• [Written task]: Can you print everything from "party would be" down to "the compensation law." in the passage on compensation claims against third parties?

-- Begin Passage shown --

It is a common provision of the statutes that where the injury is due to the negligence of a third party the injured employee may sue him or take his compensation from his employer at his own option. In the latter case the employer has recourse against the third person for recoupment, but no excess recovery may be maintained by him for his personal benefit. A United States circuit court of appeals construed the Nebraska law in a case of this nature (Otis Elevator Co. v. Miller & Paine, p. 256), in which settlement had been made by the employer under the provisions of the compensation law of the State. On the employer's suit against the third party a larger recovery was made than the total of the award. The third party's contention that it should have been permitted to show that the employer's negligence concurred in producing the injury was denied, the court holding that under the law the employer's responsibility was positively fixed without regard to questions of its negligence, and that it was entitled to a subrogation to the rights of the injured man or his dependents in proceeding against the culpable third party. Payments made by the employer on account of the compensation award, and the expense of the prosecution of the suit, were held to be proper deductions from the judgment recovered, the balance to go to the dependents of the deceased workman.

Where all the parties are under the compensation law, the Illinois statute provides for recovery of compensation from the employer, the latter being then subrogated to the rights of the employee to the extent of recovery from the third party of the amount paid as compensation. An injured man's suit against the third party was therefore held by the supreme court of the State to necessarily fail in a case where this condition controlled, even though there was a possibility of a larger recovery in such a suit (Friebel v. Chicago City Ry. Co., p. 255). It was pointed out that while the employee might be a financial gainer if he had elected not to come under the compensation law, he was at least protected by a double recourse for a limited recovery under the law, so that he could not be regarded as unconstitutionally deprived of his rights. The Kentucky statute varies from the more common methods of procedure in permitting the employee to claim compensation from his employer or proceed against the third party, or to secure redress from both by concurrent or successive actions, though double recovery can not be had. In Book v. City of Henderson (p. 258), the injured man first secured a compensation award and then sued the third party for damages, making his employer a party to the suit. Such a step was held by the court of appeals of the State to be proper, and if the employer would interplead, any amount recovered from the third

party would be properly distributed between the two suitors, the employer's recovery being limited to his compensation payments, but the employee being entitled to any amount in damages recovered without regard to the awards provided in the compensation law.

-- End Passage shown --
-- Begin Raw data --

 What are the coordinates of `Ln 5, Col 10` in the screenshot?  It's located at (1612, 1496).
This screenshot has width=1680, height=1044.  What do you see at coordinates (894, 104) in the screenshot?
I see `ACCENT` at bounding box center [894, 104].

-- End Raw data --

• [The answer]:
party would be properly distributed between the two suitors, the employer's recovery being limited to his compensation payments, but the employee being entitled to any amount in damages recovered without regard to the awards provided in the compensation law.